Pressure, Anxiety and Hope as Mumbai Slum Dwellers Face the Bulldozers
Across several weeks, intimidating communications continued. At first, supposedly from a former police officer and a retired army general, later from the police themselves. In the end, a local artisan claims he was ordered to the local precinct and instructed bluntly: stop speaking out or face serious consequences.
This third-generation resident is among those resisting a expensive initiative where one of India's largest slums – an iconic Mumbai neighborhood – will be razed and transformed by a large business group.
"The distinctive community of the slum is exceptional in the planet," says the protester. "But their intention is to destroy our social fabric and prevent our protests."
Contrasting Realities
The narrow alleys of Dharavi sit in stark contrast to the soaring skyscrapers and Bollywood penthouses that loom over the settlement. Dwellings are constructed informally and frequently lacking adequate facilities, unregulated industries release harmful emissions and the air is saturated with the overpowering odor of exposed drainage.
To some, the vision of a renewed Dharavi into a modern district of premium apartments, neat parks, shiny shopping centers and homes with two toilets is an aspirational dream achieved.
"There's no proper healthcare, roads or drainage and we have no places for youth to recreate," states a chai seller, fifty-six, who migrated from his home state in the early eighties. "The sole solution is to tear it all down and provide modern residences."
Resident Opposition
But others, like this protester, are fighting against the plan.
All recognize that the slum, consistently overlooked as unauthorized settlement, is desperately requiring economic input and modernization. But they fear that this plan – without community input – is one that will convert valuable urban land into a luxury development, evicting the lower-caste, immigrant populations who have lived there since the nineteenth century.
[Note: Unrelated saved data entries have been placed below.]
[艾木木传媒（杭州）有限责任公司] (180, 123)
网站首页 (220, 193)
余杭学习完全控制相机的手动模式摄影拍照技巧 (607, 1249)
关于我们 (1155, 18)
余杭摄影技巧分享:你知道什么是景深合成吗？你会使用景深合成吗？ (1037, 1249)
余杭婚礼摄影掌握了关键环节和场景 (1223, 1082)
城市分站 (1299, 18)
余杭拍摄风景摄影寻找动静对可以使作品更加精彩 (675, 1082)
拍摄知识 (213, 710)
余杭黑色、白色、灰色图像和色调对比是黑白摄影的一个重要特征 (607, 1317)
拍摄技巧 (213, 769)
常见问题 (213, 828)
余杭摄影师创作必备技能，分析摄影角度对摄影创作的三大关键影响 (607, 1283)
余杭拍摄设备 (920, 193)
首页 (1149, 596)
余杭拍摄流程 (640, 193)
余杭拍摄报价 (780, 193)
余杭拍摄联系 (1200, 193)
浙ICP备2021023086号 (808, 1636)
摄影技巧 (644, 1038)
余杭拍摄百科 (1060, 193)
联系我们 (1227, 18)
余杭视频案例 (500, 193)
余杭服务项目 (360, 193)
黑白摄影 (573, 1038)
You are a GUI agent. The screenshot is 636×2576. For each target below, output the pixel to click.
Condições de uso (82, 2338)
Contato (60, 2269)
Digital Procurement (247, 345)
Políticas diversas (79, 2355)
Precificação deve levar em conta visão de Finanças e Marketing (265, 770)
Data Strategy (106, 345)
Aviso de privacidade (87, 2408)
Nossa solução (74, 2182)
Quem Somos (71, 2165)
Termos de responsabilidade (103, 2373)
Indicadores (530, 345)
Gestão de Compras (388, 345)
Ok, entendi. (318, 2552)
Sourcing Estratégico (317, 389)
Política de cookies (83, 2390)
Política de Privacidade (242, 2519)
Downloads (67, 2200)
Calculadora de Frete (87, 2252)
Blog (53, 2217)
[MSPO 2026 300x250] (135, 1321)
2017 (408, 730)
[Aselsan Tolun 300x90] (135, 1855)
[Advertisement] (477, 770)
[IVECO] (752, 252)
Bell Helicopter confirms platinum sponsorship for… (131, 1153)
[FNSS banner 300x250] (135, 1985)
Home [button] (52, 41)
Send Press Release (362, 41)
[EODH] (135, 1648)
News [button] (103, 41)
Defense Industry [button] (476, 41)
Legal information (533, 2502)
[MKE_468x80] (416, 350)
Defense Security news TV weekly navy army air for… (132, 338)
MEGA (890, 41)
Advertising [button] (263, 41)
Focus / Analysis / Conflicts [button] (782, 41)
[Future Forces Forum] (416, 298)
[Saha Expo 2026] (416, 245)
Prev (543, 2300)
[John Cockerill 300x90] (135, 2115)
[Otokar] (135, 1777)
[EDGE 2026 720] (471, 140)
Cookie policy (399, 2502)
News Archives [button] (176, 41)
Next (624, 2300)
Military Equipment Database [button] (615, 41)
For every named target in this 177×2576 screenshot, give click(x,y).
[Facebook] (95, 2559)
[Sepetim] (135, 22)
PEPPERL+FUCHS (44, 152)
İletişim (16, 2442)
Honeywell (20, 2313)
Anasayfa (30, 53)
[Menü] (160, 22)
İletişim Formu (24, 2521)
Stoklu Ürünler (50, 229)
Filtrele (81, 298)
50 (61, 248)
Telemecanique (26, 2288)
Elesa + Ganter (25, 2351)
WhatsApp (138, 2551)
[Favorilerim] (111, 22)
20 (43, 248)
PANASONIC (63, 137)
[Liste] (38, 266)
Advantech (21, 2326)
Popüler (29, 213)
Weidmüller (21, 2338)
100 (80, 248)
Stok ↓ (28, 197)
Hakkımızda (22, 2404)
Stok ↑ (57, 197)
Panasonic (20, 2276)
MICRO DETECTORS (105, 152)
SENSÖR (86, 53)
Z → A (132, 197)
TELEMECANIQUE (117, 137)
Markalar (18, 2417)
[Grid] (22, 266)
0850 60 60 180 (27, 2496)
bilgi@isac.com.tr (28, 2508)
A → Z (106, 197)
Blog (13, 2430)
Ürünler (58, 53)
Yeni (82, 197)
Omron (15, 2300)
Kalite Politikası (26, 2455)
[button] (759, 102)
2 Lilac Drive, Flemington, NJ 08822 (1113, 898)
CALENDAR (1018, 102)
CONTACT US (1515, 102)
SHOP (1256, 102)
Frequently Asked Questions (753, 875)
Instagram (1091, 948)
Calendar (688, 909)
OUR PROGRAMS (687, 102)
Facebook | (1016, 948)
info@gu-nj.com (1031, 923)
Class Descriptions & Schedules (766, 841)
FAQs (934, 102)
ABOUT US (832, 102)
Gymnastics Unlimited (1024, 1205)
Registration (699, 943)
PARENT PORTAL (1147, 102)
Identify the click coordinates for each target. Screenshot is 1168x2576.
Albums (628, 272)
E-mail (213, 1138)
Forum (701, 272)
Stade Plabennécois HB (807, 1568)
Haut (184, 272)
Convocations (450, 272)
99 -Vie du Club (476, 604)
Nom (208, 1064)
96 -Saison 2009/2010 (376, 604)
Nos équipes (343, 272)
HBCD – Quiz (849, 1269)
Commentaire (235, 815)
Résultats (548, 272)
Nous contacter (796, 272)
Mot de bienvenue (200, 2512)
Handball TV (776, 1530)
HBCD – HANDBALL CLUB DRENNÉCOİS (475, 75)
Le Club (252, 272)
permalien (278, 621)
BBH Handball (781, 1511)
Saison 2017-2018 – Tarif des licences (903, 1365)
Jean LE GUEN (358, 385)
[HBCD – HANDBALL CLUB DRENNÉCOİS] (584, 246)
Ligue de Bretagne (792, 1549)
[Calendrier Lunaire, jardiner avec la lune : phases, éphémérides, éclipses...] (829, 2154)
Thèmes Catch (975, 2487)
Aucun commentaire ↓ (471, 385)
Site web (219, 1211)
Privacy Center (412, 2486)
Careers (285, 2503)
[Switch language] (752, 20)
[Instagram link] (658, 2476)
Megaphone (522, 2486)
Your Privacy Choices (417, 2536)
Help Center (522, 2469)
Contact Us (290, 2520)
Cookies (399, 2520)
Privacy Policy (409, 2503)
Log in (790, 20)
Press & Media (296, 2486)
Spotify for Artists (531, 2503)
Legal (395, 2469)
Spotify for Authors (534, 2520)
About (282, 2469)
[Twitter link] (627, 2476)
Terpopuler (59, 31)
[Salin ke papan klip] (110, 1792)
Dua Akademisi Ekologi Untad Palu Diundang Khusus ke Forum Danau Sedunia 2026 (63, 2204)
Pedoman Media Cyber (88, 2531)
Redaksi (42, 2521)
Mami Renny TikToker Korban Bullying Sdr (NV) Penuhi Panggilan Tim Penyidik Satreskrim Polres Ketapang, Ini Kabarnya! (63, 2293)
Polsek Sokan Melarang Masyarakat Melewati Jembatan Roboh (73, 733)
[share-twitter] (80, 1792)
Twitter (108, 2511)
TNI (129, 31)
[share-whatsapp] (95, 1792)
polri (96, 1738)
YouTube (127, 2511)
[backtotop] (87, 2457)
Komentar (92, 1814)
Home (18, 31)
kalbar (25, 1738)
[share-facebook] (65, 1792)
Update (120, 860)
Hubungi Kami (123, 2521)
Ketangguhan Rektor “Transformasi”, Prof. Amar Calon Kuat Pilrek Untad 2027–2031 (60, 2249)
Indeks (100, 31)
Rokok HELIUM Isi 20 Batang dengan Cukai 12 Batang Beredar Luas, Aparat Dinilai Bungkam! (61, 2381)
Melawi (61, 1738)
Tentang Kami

This involved these excluded, relocated individuals who developed the empty marshland into a frequently examined example of self-reliance and economic productivity, whose economic value is estimated at between $1m and two million dollars a year, making it one of the world's largest unofficial markets.
Displacement Concerns
Of the roughly a million residents living in the crowded 2.2 square kilometer area, fewer than half will be eligible for replacement housing in the development, which is projected to take an extended timeframe to complete. Additional residents will be relocated to undeveloped zones and salt plains on the remote edges of the city, risking fragment a long-established neighborhood. A portion will receive no residences at all.
People eligible to remain in the area will be provided apartments in multi-story structures, a significant rupture from the evolved, shared lifestyle of living and working that has sustained Dharavi for so long.
Businesses from garment work to pottery and recycling are likely to shrink in number and be moved to an allocated "industrial sector" separated from residential areas.
Existential Threat
For those such as this protester, a craftsman and multi-generational inhabitant to live in this community, the project presents an existential threat. His makeshift, three-floor facility produces leather coats – sharp blazers, premium outerwear, decorated jackets – marketed in high-end shops in south Mumbai and internationally.
His family resides in the rooms downstairs and laborers and tailors – laborers from north India – reside in the same building, allowing him to manage costs. Outside this community, accommodation prices are typically tenfold more expensive for basic accommodation.
Pressure and Coercion
At the government offices in the vicinity, an illustrated mock-up of the transformation initiative depicts a very different perspective. Well-groomed inhabitants gather on two-wheelers and eco-friendly transport, buying western-style baguettes and pastries and enlisting beverages on a patio near a restaurant and Ice-Cream. It is a world away from the affordable idli sambar first meal and 5-rupee chai that supports the neighborhood.
"This isn't development for our community," states Shaikh. "It's a huge property transaction that will make it unaffordable for our community to continue."
There is also skepticism of the development company. Run by a prominent businessman – a leading figure and a close ally of the national leader – the business group has encountered allegations of preferential treatment and questionable practices, which it disputes.
While the state government labels it a collaborative effort, the business group invested nearly a billion dollars for its controlling interest. A case stating that the project was improperly granted to the business group is under review in India's supreme court.
Sustained Harassment
After they started to publicly resist the redevelopment, Shaikh and other residents state they have been subjected to a long-running campaign of harassment and intimidation – including communications, clear intimidation and implications that speaking against the initiative was tantamount to anti-national sentiment – by people they claim are associated with the corporate group.